### PROBLEM DESCRIPTION:
Copy out every one of the lines below that contains the word "location".

### SUPPLIED MATERIAL:
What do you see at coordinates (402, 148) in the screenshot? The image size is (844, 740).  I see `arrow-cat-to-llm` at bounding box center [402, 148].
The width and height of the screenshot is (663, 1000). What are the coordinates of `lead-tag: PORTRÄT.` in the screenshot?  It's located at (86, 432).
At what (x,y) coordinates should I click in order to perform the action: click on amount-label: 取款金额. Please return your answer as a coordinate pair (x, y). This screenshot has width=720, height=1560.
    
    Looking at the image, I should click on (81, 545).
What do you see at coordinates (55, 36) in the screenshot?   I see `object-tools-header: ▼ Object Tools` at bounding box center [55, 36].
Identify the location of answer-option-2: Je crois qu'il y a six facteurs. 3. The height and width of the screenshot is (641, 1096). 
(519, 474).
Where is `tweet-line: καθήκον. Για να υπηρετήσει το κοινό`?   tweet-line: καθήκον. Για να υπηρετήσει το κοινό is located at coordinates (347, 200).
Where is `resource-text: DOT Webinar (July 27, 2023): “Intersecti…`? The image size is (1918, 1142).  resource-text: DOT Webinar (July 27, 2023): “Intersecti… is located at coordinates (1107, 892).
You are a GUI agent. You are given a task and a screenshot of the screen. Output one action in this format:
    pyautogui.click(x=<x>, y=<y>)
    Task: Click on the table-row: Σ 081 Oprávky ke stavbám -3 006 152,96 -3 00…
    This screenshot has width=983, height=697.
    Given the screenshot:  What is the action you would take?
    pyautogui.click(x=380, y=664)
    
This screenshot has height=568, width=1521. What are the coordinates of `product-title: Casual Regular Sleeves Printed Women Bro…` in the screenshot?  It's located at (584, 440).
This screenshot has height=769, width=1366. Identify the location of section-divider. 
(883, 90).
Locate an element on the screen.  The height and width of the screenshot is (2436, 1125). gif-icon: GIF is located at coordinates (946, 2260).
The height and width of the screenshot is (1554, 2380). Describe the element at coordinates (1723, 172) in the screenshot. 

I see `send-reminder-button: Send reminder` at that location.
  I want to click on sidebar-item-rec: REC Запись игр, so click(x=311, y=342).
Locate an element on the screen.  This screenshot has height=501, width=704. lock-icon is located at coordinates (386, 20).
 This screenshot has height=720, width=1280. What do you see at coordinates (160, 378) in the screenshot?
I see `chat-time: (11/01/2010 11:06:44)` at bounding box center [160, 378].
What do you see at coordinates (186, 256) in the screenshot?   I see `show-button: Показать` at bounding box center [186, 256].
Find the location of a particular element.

### OUTPUT FOR THIS EXERCISE:
Identify the location of answer-option-2: Je crois qu'il y a six facteurs. 3. The height and width of the screenshot is (641, 1096). 
This screenshot has height=769, width=1366. Identify the location of section-divider. 
I see `send-reminder-button: Send reminder` at that location.
Find the location of a particular element.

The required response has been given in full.